Но отчаяние всегда порождало надежду. Как может быть так, чтобы такое безграничное отчаяние порождало надежду, — этого нельзя сказать вообще, но каждый раз это совершается конкретно. В приведенных отрывках из Энценсбергера надежда есть надежда, упирающаяся прямо в безнадежность — в «забаррикадированное будущее»: тем не менее это есть надежда, вполне реальная надежда (далеко не просто «психологическое состояние»): она основана и построена на определенном представлении («концепции») исторического движения, которое упирается в будущее как в некий неосуществимый, перечеркнутый идеал.

На заре нигилизма Ницше мог еще надеяться внутри себя на какое-то здоровое начало силы, по-гётевски чувственное, — поэтому ницшевский нигилизм и его теория нигилизма двойственны: в них и доведение нигилистической мысли до возможных тогда пределов и критика декаданса как нигилизма. Свои сумерки Ницше принимал за яркий полдень[17].

В середине очерченной дуги находится творчество Шёнберга, Веберна, Кандинского, Георге и других художников их поколения. Отчаяние есть тема и конечный смысл их творчества. И здесь отчаяние, выраженное разными способами, порождает надежду.

> **ИЗВЛЕЧЁННЫЕ МАТЕРИАЛЫ**
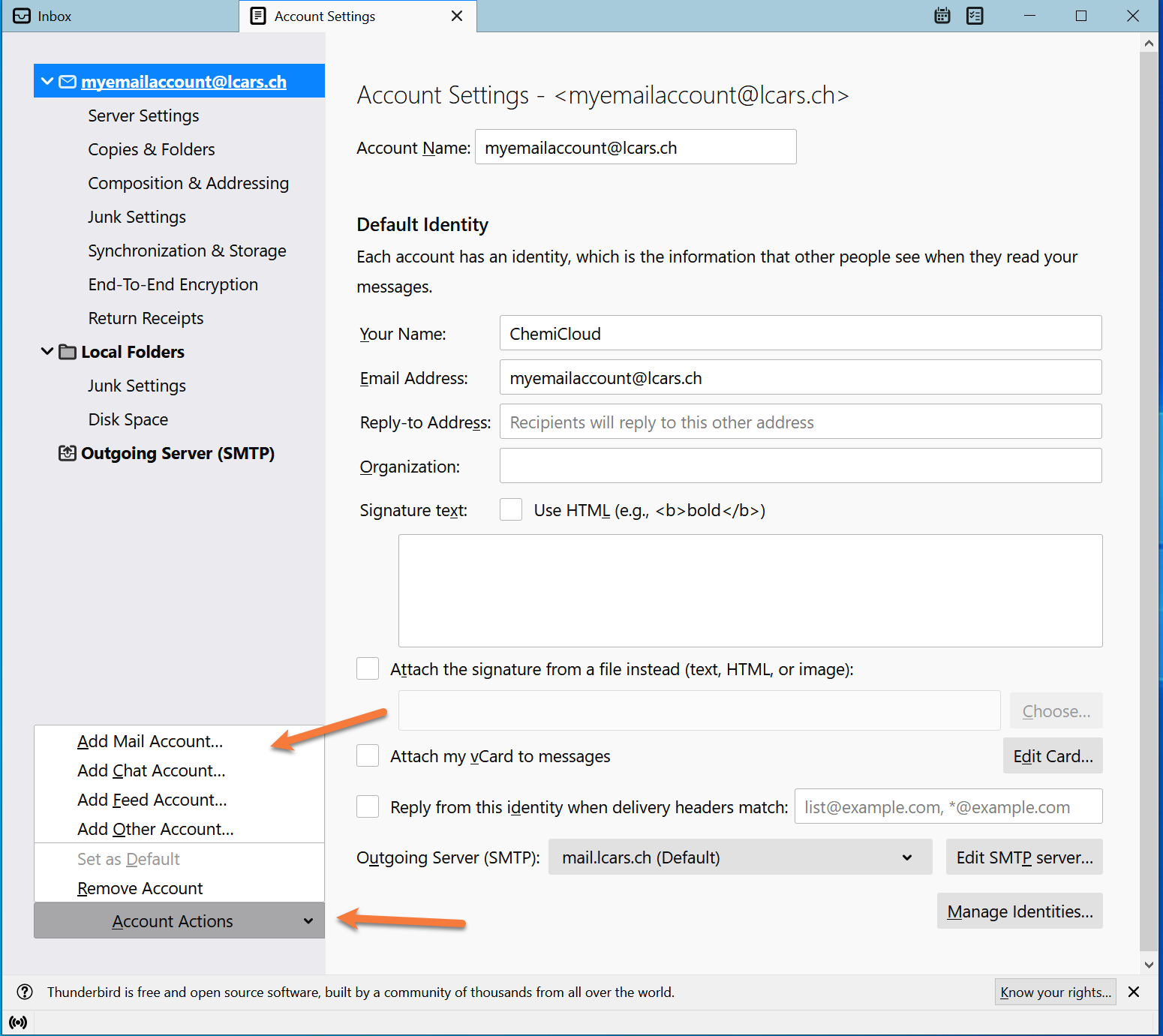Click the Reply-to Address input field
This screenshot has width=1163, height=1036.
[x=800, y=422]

...

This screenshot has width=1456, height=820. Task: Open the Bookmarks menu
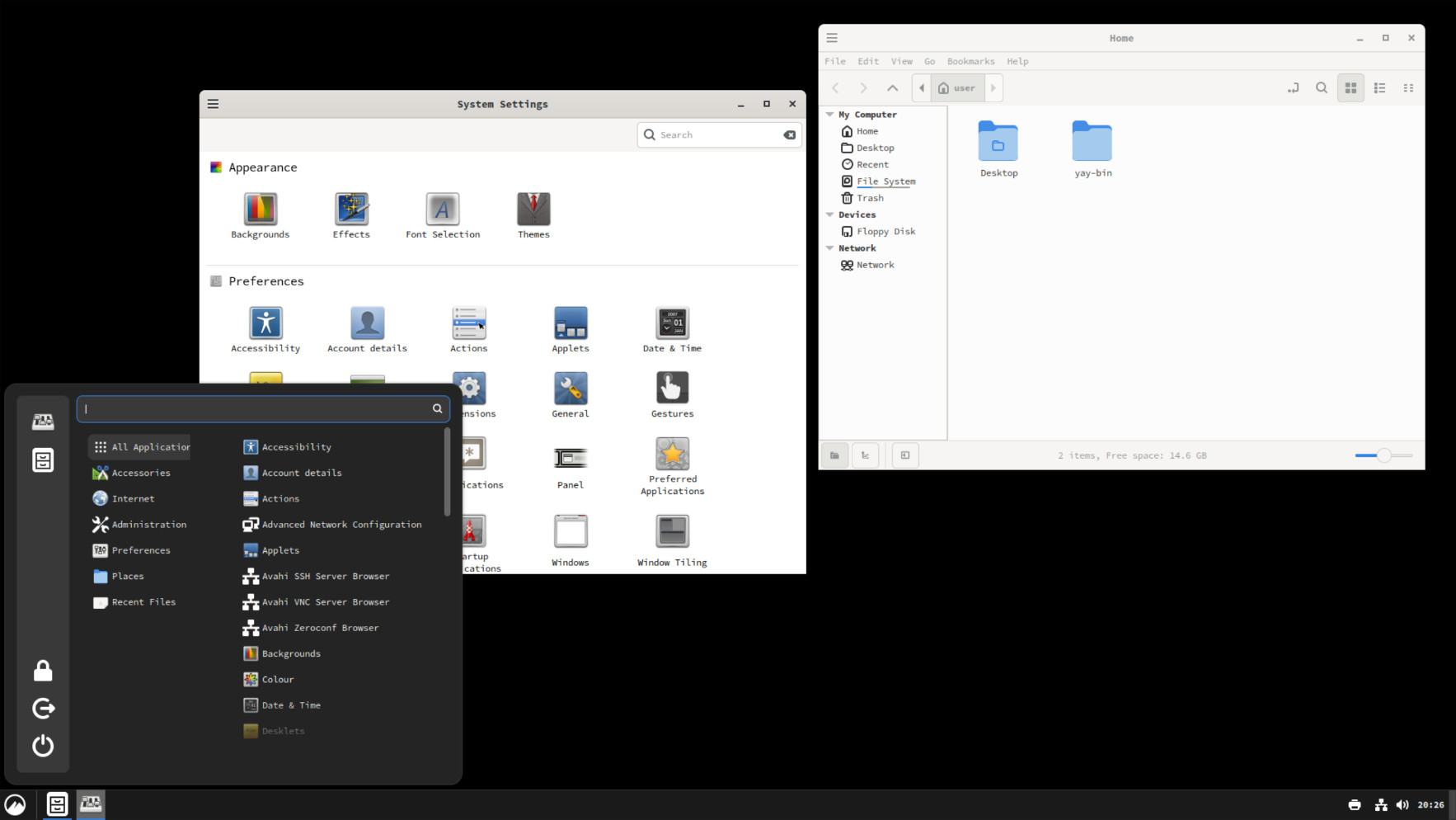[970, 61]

==

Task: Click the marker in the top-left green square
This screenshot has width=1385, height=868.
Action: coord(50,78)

> **ЧТО НУЖНО СДЕЛАТЬ**
Выпишите дословно фрагмент текста об отчаянии и надежде от слов «На заре нигилизма» до слов «за яркий полдень[17].» включительно.

> **ПИСЬМЕННЫЙ ОТВЕТ**
На заре нигилизма Ницше мог еще надеяться внутри себя на какое-то здоровое начало силы, по-гётевски чувственное, — поэтому ницшевский нигилизм и его теория нигилизма двойственны: в них и доведение нигилистической мысли до возможных тогда пределов и критика декаданса как нигилизма. Свои сумерки Ницше принимал за яркий полдень[17].